Soundtrack album
- Released: 1971
- Genre: Show tunes
- Label: United Artists/Liberty Records (reissue)

= Fiddler on the Roof (soundtrack) =

The original soundtrack to the 1971 film Fiddler on the Roof was released by United Artists Records on August 24, 1971.

The album contains popular songs from the musical including "Sunrise, Sunset", "If I Were a Rich Man", "Matchmaker" and "Tradition" sung by the film's cast, which includes Topol and Norma Crane. The music is arranged and conducted by John Williams featuring violinist Isaac Stern. The cassette and 8 track tape issues of the album contain two instrumental tracks, "Entr'act" and "The Pogrom" (listed as "First Act Finale" on later compact disc releases) not included on the original LP.

Billboard reviewed the album in its issue from 23 October 1971, writing: "The score to this [...] filmusical has been enlarged into a two-record set by rich, extended arrangements of the popular score, with guest violinist Isaac Stern featured in the instrumental segments.
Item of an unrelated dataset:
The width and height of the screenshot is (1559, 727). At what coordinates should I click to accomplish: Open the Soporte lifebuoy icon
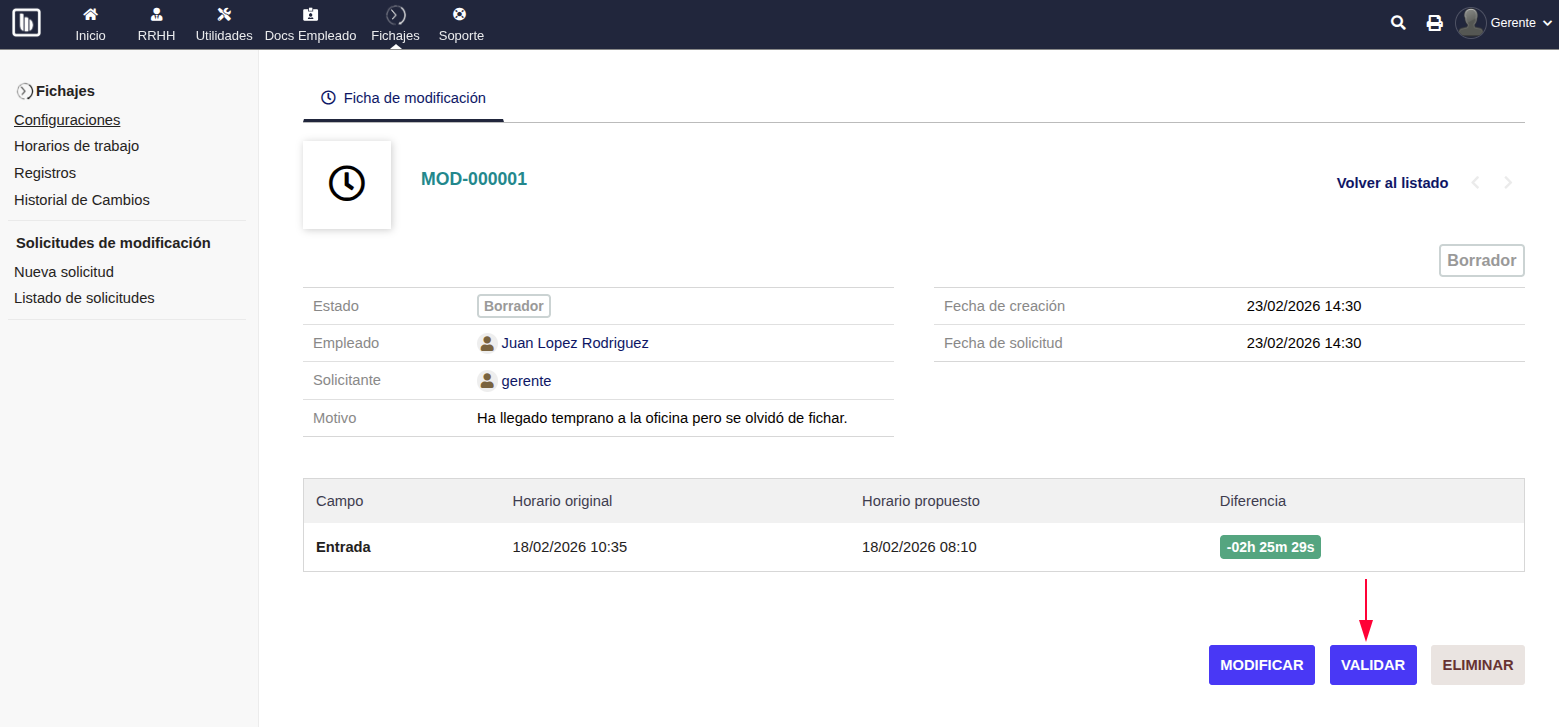pyautogui.click(x=460, y=15)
The score is faithful to the original..."

The album peaked at number 30 on the U.S. Billboard Top LPs chart for two consecutive weeks in January 1972.

Professional ratings
Review scores
| Source | Rating |
| Billboard | positive |
| AllMusic | Star Half star |

== Original LP track listing ==
2 × LP (United Artists Records UAS 10900; Reissue: Liberty LXB-51041)

Side 1
| No. | Title | Length |
|---|---|---|
| 1. | "Prologue and "Tradition" & main title" | 11:16 |
| 2. | "Matchmaker" | 3:55 |

Side 2
| No. | Title | Length |
|---|---|---|
| 1. | "If I Were a Rich Man" | 5:24 |
| 2. | "Sabbath Prayer" | 2:39 |
| 3. | "To Life" | 6:13 |
| 4. | "Miracle of Miracles" | 2:04 |

Side 3
| No. | Title | Length |
|---|---|---|
| 1. | "Tevye's Dream" | 6:42 |
| 2. | "Sunrise, Sunset" | 3:49 |
| 3. | "Wedding Celebration and "The Bottle Dance"" | 3:52 |

Side 4
| No. | Title | Length |
|---|---|---|
| 1. | "Do You Love Me?" | 3:11 |
| 2. | "Far from the Home I Love" | 3:00 |
| 3. | "Chava Ballet Sequence" | 2:33 |
| 4. | "Anatevka" | 3:37 |
| 5. | "Finale" | 1:48 |

== Charts ==

| Chart (1971–1972) | Peak position |
|---|---|
| UK Albums (Official Charts) | 26 |
| US Billboard Top LPs | 30 |

== Certifications ==

| Region | Certification | Certified units/sales |
| United States (RIAA) | Platinum | 1,000,000^{^} |
^{^} Shipments figures based on certification alone.